When I married my husband, I didn’t even think about changing my last name. He asked once or twice, just to make sure we were on the same page, but it was a non-issue for both of us. Of course, both my family and his address all my mail to Mrs. Swenson, but no one else seems particularly concerned with my decision either way.
But this week, I’ve been thinking about what names really tell the people we talk to, especially online — most of our interactions are text, so we all make judgment calls based on names and tiny profile pictures. I even wrote about whether a male name has an affect on business over on Grow Smart Business earlier this week. But there are far more factors than just whether or not you have a feminine name. Your surname can play a part (and in ways you might never expect).
Less Professional Respect with a New Name
Among other things, studies imply that a woman who keeps her name after marriage has a better chance of landing work and earning more:
Women who took their partner’s name appear to be different from women who kept their own name on a variety of demographics and beliefs, which are more or less associated with the female stereotype (Study 1). Subsequent studies show that women’s surnames are used as a cue for judgment (Studies 2-4). A woman who took her partner’s name or a hyphenated name was judged as more caring, more dependent, less intelligent, more emotional, less competent, and less ambitious in comparison with a woman who kept her own name. A woman with her own name, on the other hand, was judged as less caring, more independent, more ambitious, more intelligent, and more competent, which was similar to an unmarried woman living together or a man. Finally, a job applicant who took her partner’s name, in comparison with one with her own name, was less likely to be hired for a job and her monthly salary was estimated €861,21 lower (calculated to a working life, €361.708,20).
Source: “What’s in a Name? 361.708 Euros: The Effects of Marital Name Change” from Basic and Applied Social Psychology, Volume 32, Issue 1 March 2010 , pages 17 – 25 via Bakadesuyo
I’d love to see a similar study on women who freelance: I’m not sure how the numbers would actually play out. After all, most freelancers have already proved that we’re more ambitious just by striking out on our own. There are definitely other factors at play.
The Marketing Cost of a New Name
One of the issues that I’ve been hearing more and more when I talk to freelance writers who work primarily online, interestingly enough, is that not every woman feels like changing her name is even an option now. When you’ve invested years in building profiles on social networking sites, making sure your name can be found in any search engine and telling editors just how to spell your byline, the idea of changing names is downright scary. And what if you fall in love with someone whose last name happens to be Smith? Good luck landing a domain name then!
Women in academia have been dealing with this question for decades: when you’ve published under your maiden name, trying to get recognition under an entirely different name can’t be easy.
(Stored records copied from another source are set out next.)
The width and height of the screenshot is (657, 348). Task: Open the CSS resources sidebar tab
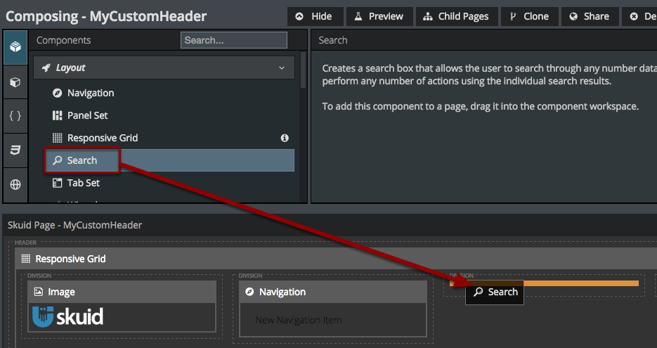(15, 150)
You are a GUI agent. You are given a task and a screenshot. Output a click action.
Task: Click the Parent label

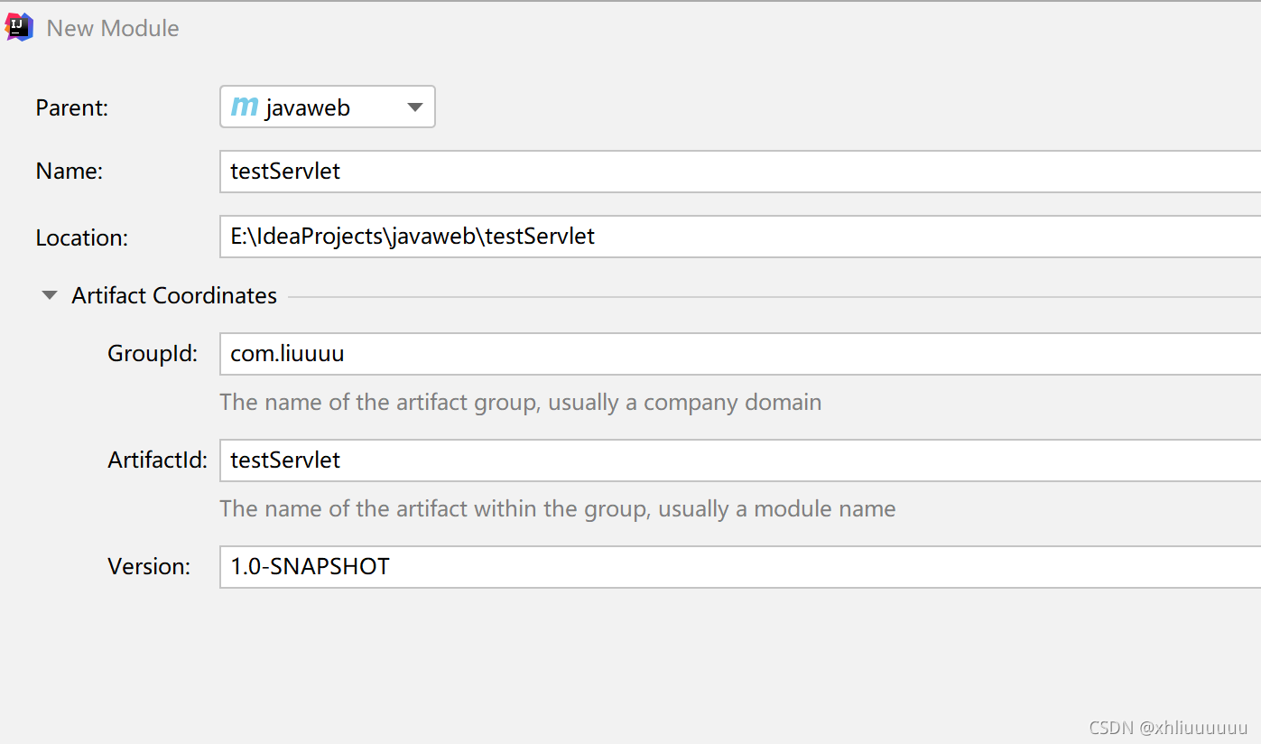point(72,108)
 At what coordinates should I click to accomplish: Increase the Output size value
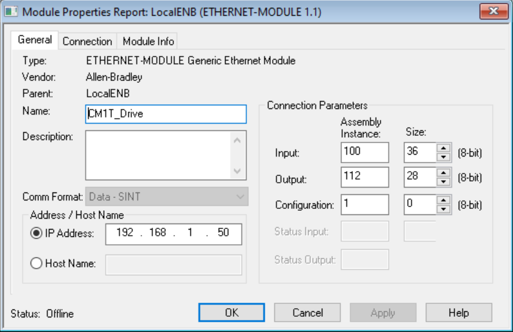click(444, 174)
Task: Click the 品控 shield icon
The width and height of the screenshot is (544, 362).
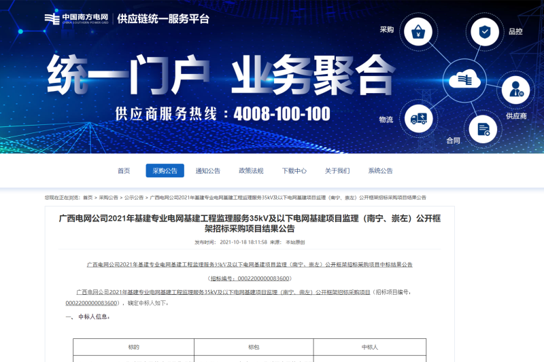Action: click(x=484, y=31)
But I think personal branding and search engines have brought the question to a whole new level. I don’t think I could afford to change my name if push came to shove.
The solution, for some women, has been to change their legal names while continuing to use their maiden names professionally. It’s an option, but not the only one.
A Side Note
I don’t think this is simply a question for women planning to get married. I’ve got plenty of friends of both genders who have changed names — two of my friends both changed their last names when they got married, a (male) cousin of mine changed his last name so that a family name would not die out, and so on.